Apparently not hard enough to keep him from Uganda over the summer. That’s right. While planning the USC game, Weiss brought three CMC buddies to the East African country in June, to host four qualifier soccer tournaments for children under the age of 14. (Read more.) And if we digress from the huge prize he’s just won, it’s only because there doesn’t seem to be a word to describe the activity and level of do-goodism that is his life, at least for now. “It can be crazy at times,” he says, the morning after studying in the Kravis Kube.

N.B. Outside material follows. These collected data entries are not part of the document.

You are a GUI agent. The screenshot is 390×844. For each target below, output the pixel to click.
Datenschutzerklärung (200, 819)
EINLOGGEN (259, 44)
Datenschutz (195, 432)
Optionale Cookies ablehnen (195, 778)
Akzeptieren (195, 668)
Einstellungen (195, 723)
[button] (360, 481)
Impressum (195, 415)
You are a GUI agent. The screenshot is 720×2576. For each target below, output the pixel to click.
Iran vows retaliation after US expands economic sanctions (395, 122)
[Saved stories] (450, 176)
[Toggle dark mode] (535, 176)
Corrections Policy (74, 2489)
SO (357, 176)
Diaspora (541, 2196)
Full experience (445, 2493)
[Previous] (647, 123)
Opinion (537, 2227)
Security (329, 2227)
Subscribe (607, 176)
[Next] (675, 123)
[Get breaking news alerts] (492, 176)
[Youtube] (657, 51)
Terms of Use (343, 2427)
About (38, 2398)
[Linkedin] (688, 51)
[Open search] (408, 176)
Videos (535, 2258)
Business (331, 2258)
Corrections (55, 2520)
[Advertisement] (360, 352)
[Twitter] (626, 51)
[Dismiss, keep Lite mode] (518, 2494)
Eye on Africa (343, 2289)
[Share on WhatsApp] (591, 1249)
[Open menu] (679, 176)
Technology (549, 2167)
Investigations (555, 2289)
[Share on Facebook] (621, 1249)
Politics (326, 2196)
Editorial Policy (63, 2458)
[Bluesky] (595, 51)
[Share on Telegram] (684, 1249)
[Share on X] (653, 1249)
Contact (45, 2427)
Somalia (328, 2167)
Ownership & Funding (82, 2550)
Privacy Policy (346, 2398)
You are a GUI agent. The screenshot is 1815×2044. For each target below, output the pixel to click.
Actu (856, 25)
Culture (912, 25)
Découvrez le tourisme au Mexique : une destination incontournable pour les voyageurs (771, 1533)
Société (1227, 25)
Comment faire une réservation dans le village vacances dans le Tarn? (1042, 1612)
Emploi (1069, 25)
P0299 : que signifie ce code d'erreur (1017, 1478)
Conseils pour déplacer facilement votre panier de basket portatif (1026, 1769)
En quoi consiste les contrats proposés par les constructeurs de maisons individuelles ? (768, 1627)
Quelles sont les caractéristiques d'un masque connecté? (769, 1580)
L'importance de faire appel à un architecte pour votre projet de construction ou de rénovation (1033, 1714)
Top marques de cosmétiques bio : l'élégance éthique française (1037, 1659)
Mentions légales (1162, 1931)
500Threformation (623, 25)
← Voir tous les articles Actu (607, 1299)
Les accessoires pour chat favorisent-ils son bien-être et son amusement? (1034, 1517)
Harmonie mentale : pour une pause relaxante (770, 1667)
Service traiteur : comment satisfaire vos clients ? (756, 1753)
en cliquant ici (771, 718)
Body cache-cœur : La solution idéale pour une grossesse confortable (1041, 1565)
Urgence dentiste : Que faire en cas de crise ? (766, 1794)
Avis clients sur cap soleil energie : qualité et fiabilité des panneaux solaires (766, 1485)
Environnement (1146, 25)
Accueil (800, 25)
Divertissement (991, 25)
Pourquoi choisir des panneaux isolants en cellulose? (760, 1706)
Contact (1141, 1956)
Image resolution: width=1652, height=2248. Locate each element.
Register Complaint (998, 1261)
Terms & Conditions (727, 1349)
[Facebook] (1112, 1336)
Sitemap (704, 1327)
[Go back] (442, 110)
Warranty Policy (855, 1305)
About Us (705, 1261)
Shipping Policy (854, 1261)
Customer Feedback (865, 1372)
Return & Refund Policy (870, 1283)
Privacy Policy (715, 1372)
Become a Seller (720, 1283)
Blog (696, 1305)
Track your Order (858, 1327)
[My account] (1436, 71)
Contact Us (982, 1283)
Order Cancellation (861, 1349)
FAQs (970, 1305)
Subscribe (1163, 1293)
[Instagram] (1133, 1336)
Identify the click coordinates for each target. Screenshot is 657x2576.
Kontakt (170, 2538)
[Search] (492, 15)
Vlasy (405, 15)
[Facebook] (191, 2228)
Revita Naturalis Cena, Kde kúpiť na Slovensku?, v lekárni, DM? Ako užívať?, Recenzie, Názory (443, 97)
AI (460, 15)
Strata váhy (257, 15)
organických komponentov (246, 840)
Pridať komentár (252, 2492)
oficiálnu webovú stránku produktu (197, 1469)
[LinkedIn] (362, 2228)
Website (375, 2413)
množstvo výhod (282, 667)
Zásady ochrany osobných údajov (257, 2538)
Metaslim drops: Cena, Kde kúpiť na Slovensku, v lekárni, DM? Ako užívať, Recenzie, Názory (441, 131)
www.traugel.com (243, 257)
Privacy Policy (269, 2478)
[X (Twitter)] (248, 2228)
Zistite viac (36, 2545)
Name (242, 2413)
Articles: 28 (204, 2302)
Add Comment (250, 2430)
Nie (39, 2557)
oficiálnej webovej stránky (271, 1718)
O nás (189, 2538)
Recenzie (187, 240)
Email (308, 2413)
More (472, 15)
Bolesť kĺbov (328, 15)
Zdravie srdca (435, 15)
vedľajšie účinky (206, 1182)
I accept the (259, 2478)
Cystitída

Bedtime is usually 1:30 a.m., and with his first class at 9:35, he’s thankful he can manage about seven hours of sleep.
The news about the World of Children Award, which he will receive at the end of this month in New York, is generating another round of interview requests. And so he says he treats the FUNDaFIELD demands like he would a class or sport. “I focus on making time for it every day, because this award is cool, and I really appreciate the honor.”
“For Kyle, this recognition does not reside as a placeholder for building his ego,” says Sarah Smith Orr, executive director of the Kravis Leadership Institute, “rather, it serves as a means of increasing the impact of FUNDaFIELD’s mission through the expansion of his organization’s resource base and stakeholder network.”
To earn the minimum financial award of $35,000 that the newest prize offers, Weiss wrote and submitted a grant proposal to World of Children Award organizers. What he hopes to do is build two soccer fields in Haiti, where he found common ground with Olivier Martelly, the son of Haiti’s current president, who also runs sports for social change. A third field in the Democratic Republic of Congo is also in the grant proposal, as well as the purchase of 10,000 “indestructible” soccer balls developed by musician Sting’s One World Futbol Project. Weiss says the balls are regulation weight and size, but thanks to a new foam material, can’t be put out of their misery. (Here’s a fun video of Weiss, friends and children, putting the soccer balls to the test in Swaziland this past July.)
There would also be a modest amount to design a new FUNDaFIELD website, which Weiss says would be better served by a more simplistic design that integrates the inspirational e-mails routinely sent by kids who are raising money for FUNDaFIELD or other social causes, and also better highlights the huge team of volunteers behind FUNDaFIELD’s success. (Weiss’ brother Garrett, who co-founded FUNDaFIELD, built the original website in 2007.)
Weiss thinks about life after CMC. He laughs good-naturedly at how busy he is, but realizes he has broader ambitions. “I think going to school and learning changes how you think about things,” he says. “At some point I would like to have the ability to guide and direct the vision for FUNDaFIELD, but with the idea that it is self-sustaining.”
To that end, he says he’s been working with Sarah Smith Orr on steps to make FUNDaFIELD a more efficient, centralized nonprofit that runs itself. “I’m so thankful for her help,” he says.
“Kyle is one, albeit a super star, among a dramatically increasing population of students in the United States and other countries who have grand ambitions to change the world,” Smith Orr says. “He is a young leader not content to follow the traditional route of addressing societal issues. Social Entrepreneurship is his path. He is learning at a young age the range and power of strategic networks to achieve greater social impact while staying true to FUNDaFIELD’s mission of changing lives.”